## EXCERPT TO READ
Rehabilitation facility in southern Israel

Adi Negev (עדי נגב), formerly named Aleh Negev, is a rehabilitation village for disabled children and adults in southern Israel. Located near Ofakim and covering 40 acre, it falls under the jurisdiction of Merhavim Regional Council.

==History==
The 40-acre village is a multifaceted facility designed specifically for people over the age of 21 who are physically or mentally impaired, and for children seeking care in Southern Israel.

Adi Negev is home to around 150 residents and provides services to 12,000 outpatients. The village provides residential, educational, medical and employment services, and opportunities for social interaction. It was founded by the Aleh organization in 2005. The village is also called Nahalat Eran after Eran Almog, the severely autistic son of Major General Doron Almog. Eran Almog lived in the village until his death from Castleman's disease.

The village was built by the Aleh organization, which was founded by Doron Almog. The ground was broken was commenced by Prime Minister Ariel Sharon on 12 June 2003.

In 2020, the decision was made for Aleh Jerusalem and Aleh Negev to continue in a new network under the name Adi, meaning 'jewel' in Hebrew, and the rehabilitation village was renamed to Adi Negev.

In 2022, the village opened The Harvey and Gloria Kaylie Rehabilitation Medical Center, a rehabilitation hospital.

## QUESTIONS TO ANSWER
1 - Using the Adi Negev text, decide whether each statement agrees with it. Answer yes or no for each, and quote the words that decide it. (a) The village is located near Ofakim. (b) The Aleh organization founded the village in 2005. (c) The village is home to around 12,000 residents.
2 - List every year that appears in the Adi Negev text, in the order they occur.
3 - Output the Adi Negev text between "Rehabilitation facility in" and "Merhavim Regional Council.", inclusive.

## DATA EXTRACT
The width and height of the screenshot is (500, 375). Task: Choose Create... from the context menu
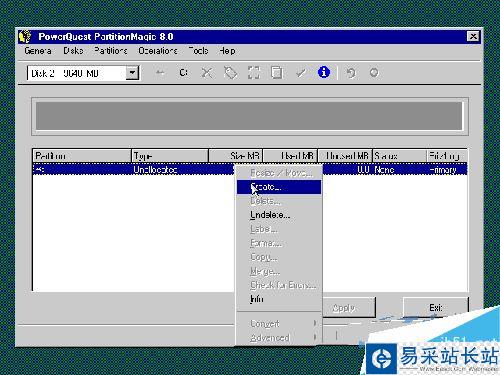(x=279, y=187)
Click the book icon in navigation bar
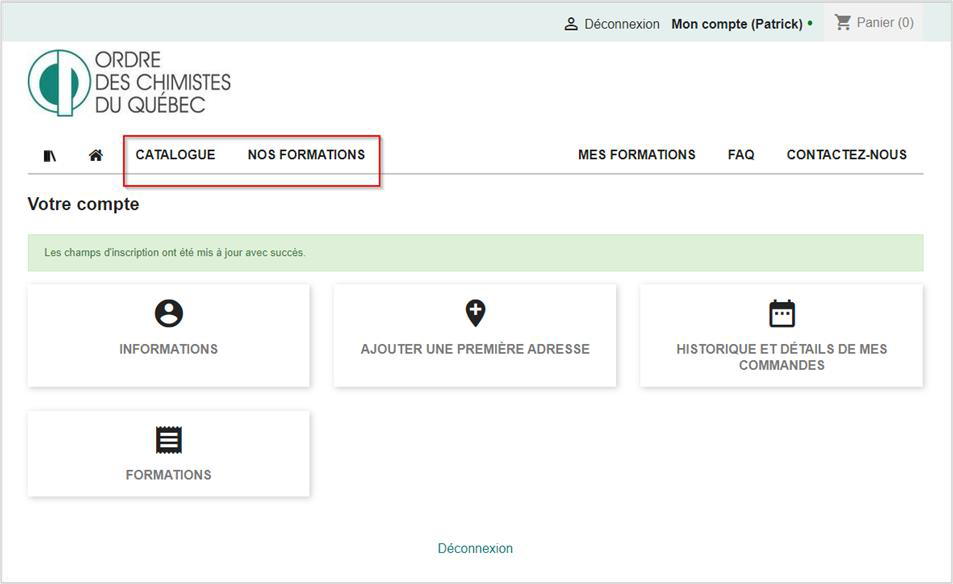 [x=50, y=155]
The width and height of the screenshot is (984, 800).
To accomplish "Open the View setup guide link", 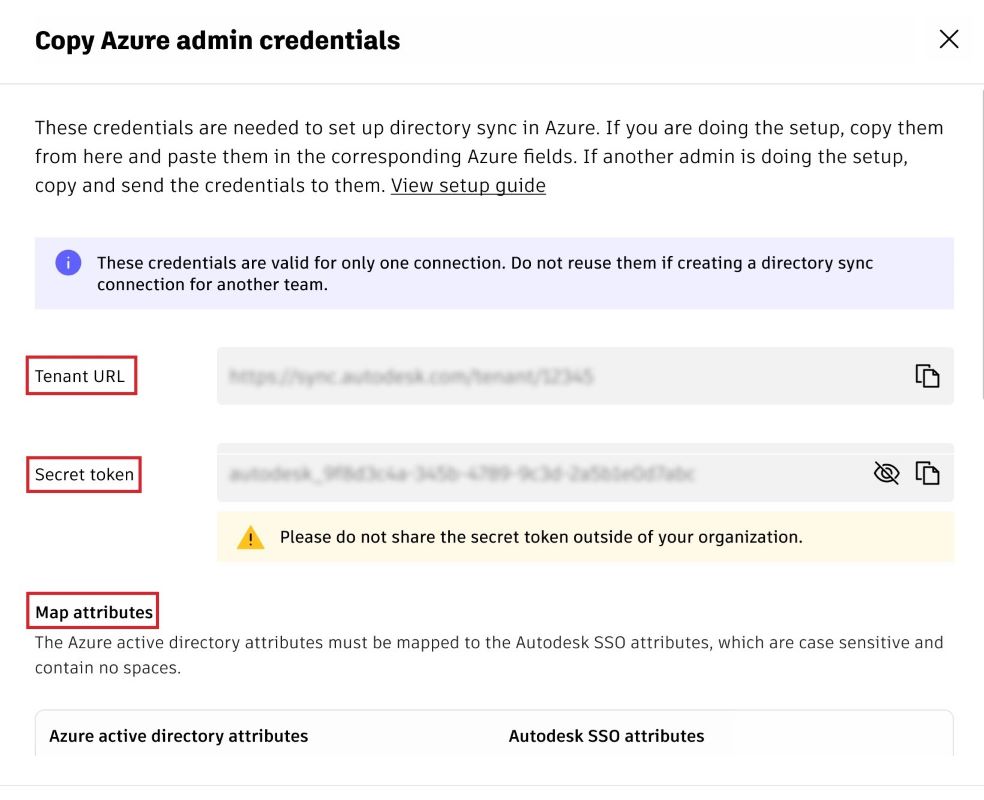I will [x=468, y=185].
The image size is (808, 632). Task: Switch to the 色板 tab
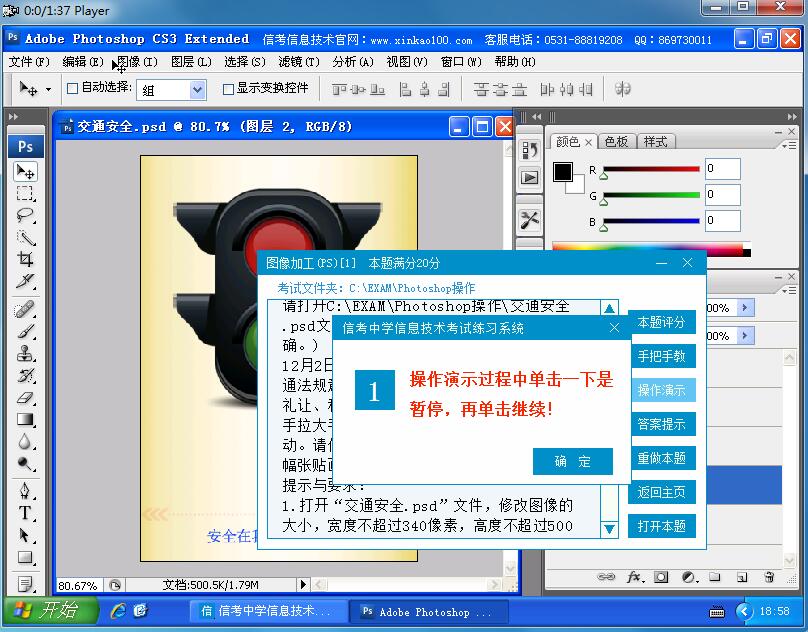pos(616,142)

## WRITTEN ANSWERS
1 -
(a) Yes: "Located near Ofakim and covering 40 acre"
(b) Yes: "It was founded by the Aleh organization in 2005."
(c) No: "Adi Negev is home to around 150 residents and provides services to 12,000 outpatients."

2 - 2005, 2003, 2020, 2022

3 -
Rehabilitation facility in southern Israel

Adi Negev (עדי נגב), formerly named Aleh Negev, is a rehabilitation village for disabled children and adults in southern Israel. Located near Ofakim and covering 40 acre, it falls under the jurisdiction of Merhavim Regional Council.